── GIVEN PASSAGE ──

This shows that distribution channels do ask for premiums right at the proposal stage for both - plans that deem fit for a healthy individual or the ones that tick ‘PEDs’.

The same process, however, when followed directly on the website of an insurance company is stricter and requires more checks before a policy is issued in your name.

It is uncertain whether the insurers/aggregators collect premiums without full clarity on the buyer's medical condition when a plan is bought in the offline mode.

Why This Matters for Policyholders

For an average health insurance buyer, this sequence might seem like a minor matter of paperwork. But the implications can always be significant, for instance:

  • If your premium is collected before underwriting, you are essentially paying without knowing whether you will actually get (or buy) the policy, or on what terms.

  • If the proposal is declined or altered, refunds are either delayed or reduced, despite Irdai’s direction to return such amounts “immediately” unless specific deductions (like medical exam costs) are involved.

  • Sales agents may push policies aggressively to close deals, regardless of whether the client is eligible or the product suitable, because the premium acts as a commitment device.

The regulator’s circular clearly instructs that risk cover must begin only after premium receipt, after the insurer has accepted the proposal. In other words, underwriting first, payment next. But that’s not how it’s working on the ground.

───

→ QUESTIONS:
- a) In the passage on health insurance premiums, when does the regulator's circular say risk cover must begin?
- b) Extend the passage on health insurance premium collection by writing what comes next after its final sentence.

── GIVEN ENTRIES ──

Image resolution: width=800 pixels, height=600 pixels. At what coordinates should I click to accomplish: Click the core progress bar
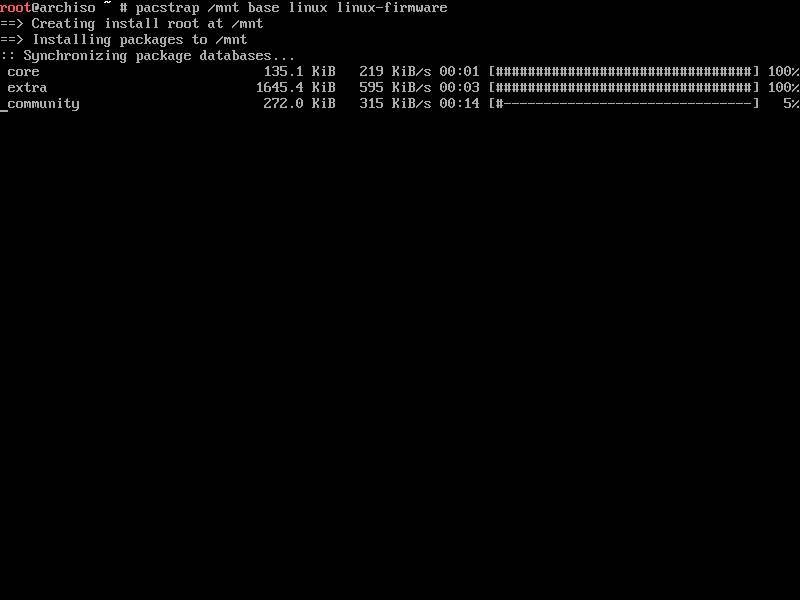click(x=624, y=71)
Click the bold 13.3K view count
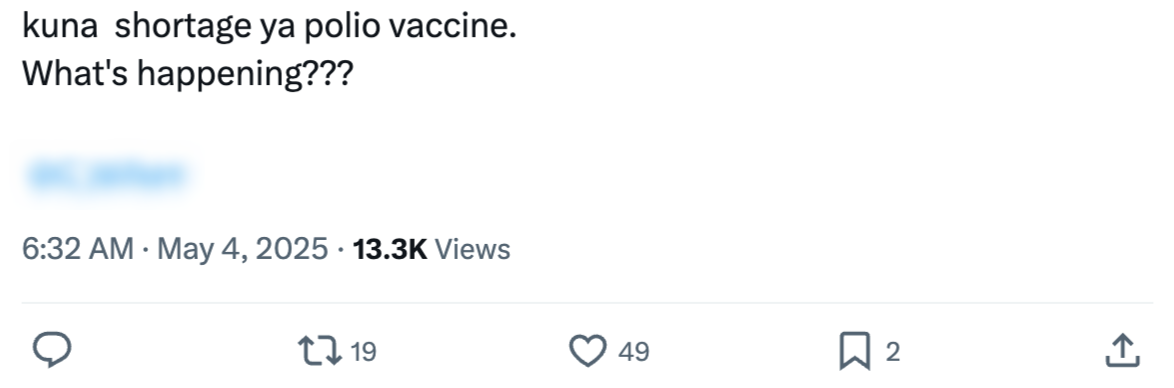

───
── GIVEN ENTRIES ──

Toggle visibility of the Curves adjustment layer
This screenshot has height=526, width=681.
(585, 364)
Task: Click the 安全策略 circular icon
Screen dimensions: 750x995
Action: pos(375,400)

───

→ SOLVED TASKS:
- a) Only after the premium is received, once the insurer has accepted the proposal.

- b)
However, this is not the only section of the Irdai Master Circular being brushed aside. The same circular introduced major reforms meant to improve transparency and service quality in health insurance such as:

  • A maximum 1-hour turnaround for cashless claim approval

  • Discharge approvals within 3 hours

  • Insurers/TPAs to collect documents directly from hospitals, not from the insured

  • Mandatory 30-day free-look period

  • Protection of ‘No Claim Bonus’ with either sum insured top-ups or premium discounts at renewal

  • No denial of renewal due to prior claims (unless fraud or misrepresentation is involved)

Yet, many of these consumer-centric provisions are still patchily implemented or ignored altogether, particularly for cashless authorisations and in cases of renewal practices for senior citizens.

What Can You Do?

If you are buying a health policy right now, it is worth pausing before you transfer any money and ask, why are you asking for the premium before confirming acceptance of my proposal? In theory, Irdai's 2024 circular is supposed to bring in better protection for the policyholders. But unless insurers and distribution channels make it a part of their operations it’s just another clause in the circular.